There are plenty of times that I am more than grateful that this pregnancy is almost over. Times like standing up after sitting for long periods of time, when my legs forget to work right and when the pain in my sciatic nerve shoots all through my body. When I wake up at 4 in the morning only to be unable to fall back asleep for 2 hours for no good reason. Its just a quiet house, a dark room, scattered thoughts and a bulging belly. But then there are times when I look down and pat my round tummy and think to myself that I am in no hurry for her to be here. That I am just fine with her inside. Inside she is safe, she is quiet. With her inside life can resume in its normal fashion. And if you know me and know how much I need schedules and routines you'll know that disrupting our Family's "normal" is hard on us all.

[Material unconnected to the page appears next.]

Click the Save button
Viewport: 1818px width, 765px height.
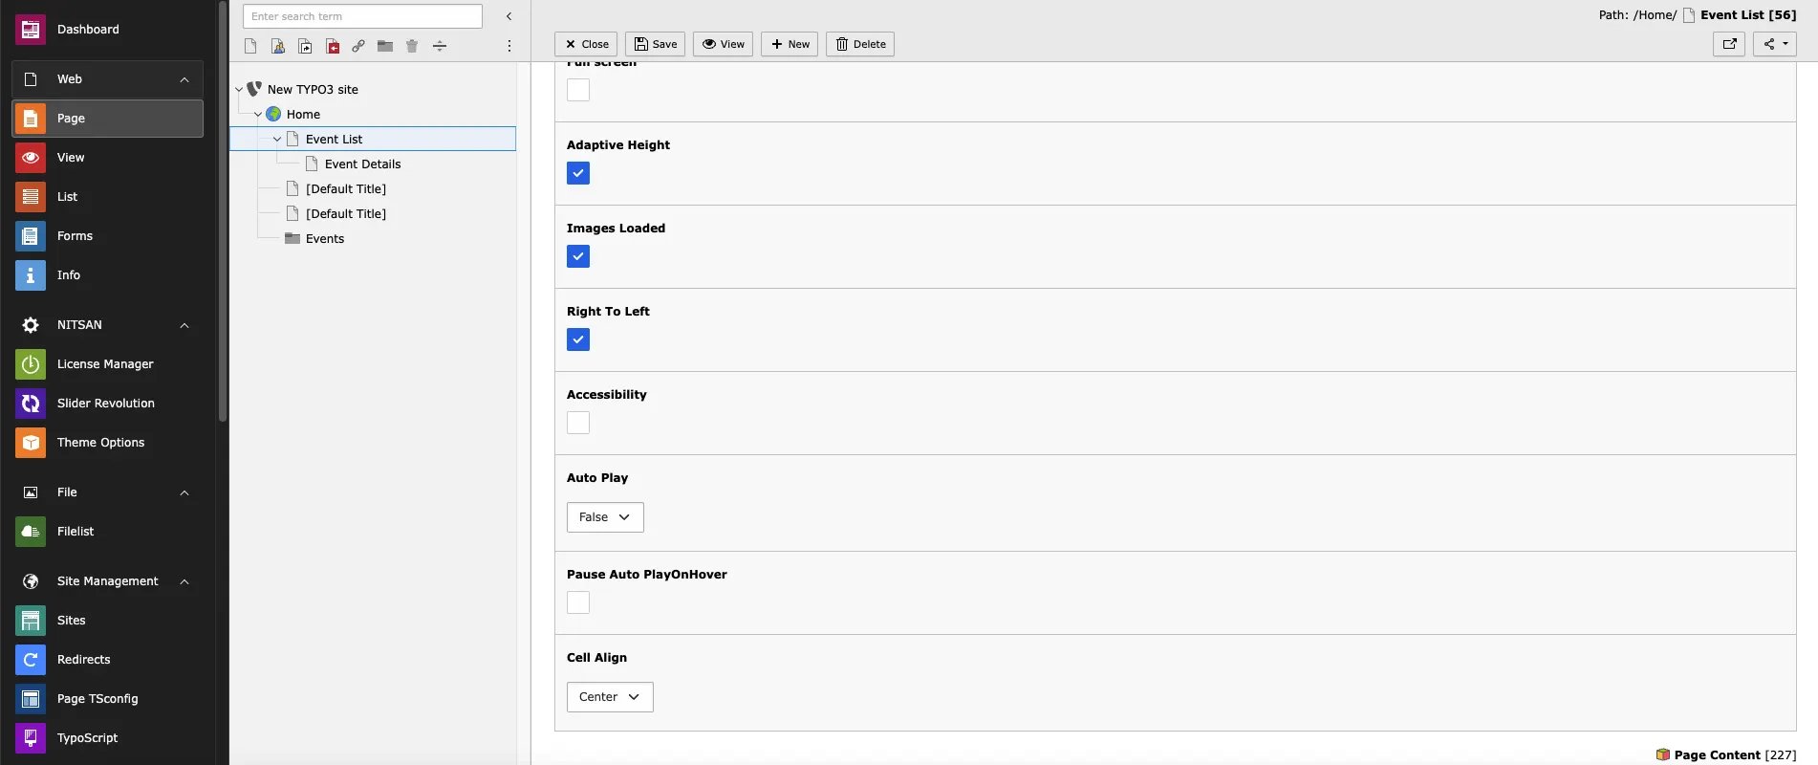656,44

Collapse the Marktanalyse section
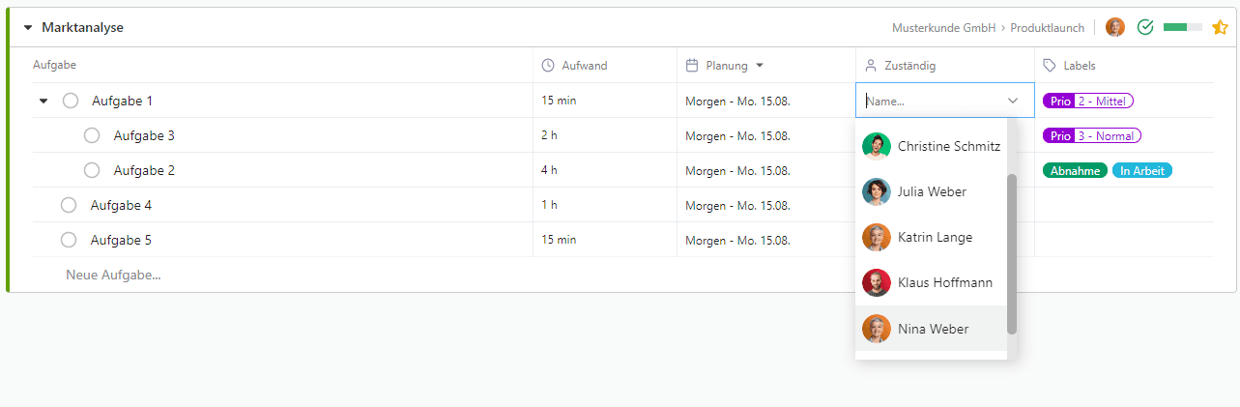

But sure enough, in 21 days to be exact, we will rock our schedule out of the water. A routine will be a thing of the past as I will now be thrown into someone else's. Someone who will have none. She will sleep when she wants to. She will eat when she needs to. She will cry (and if she's like my other 3 she will do this often) She will need to be held and rocked and comforted. And thats what I suspect I will do for her. I just hope that I can do what I need to do for everybody else.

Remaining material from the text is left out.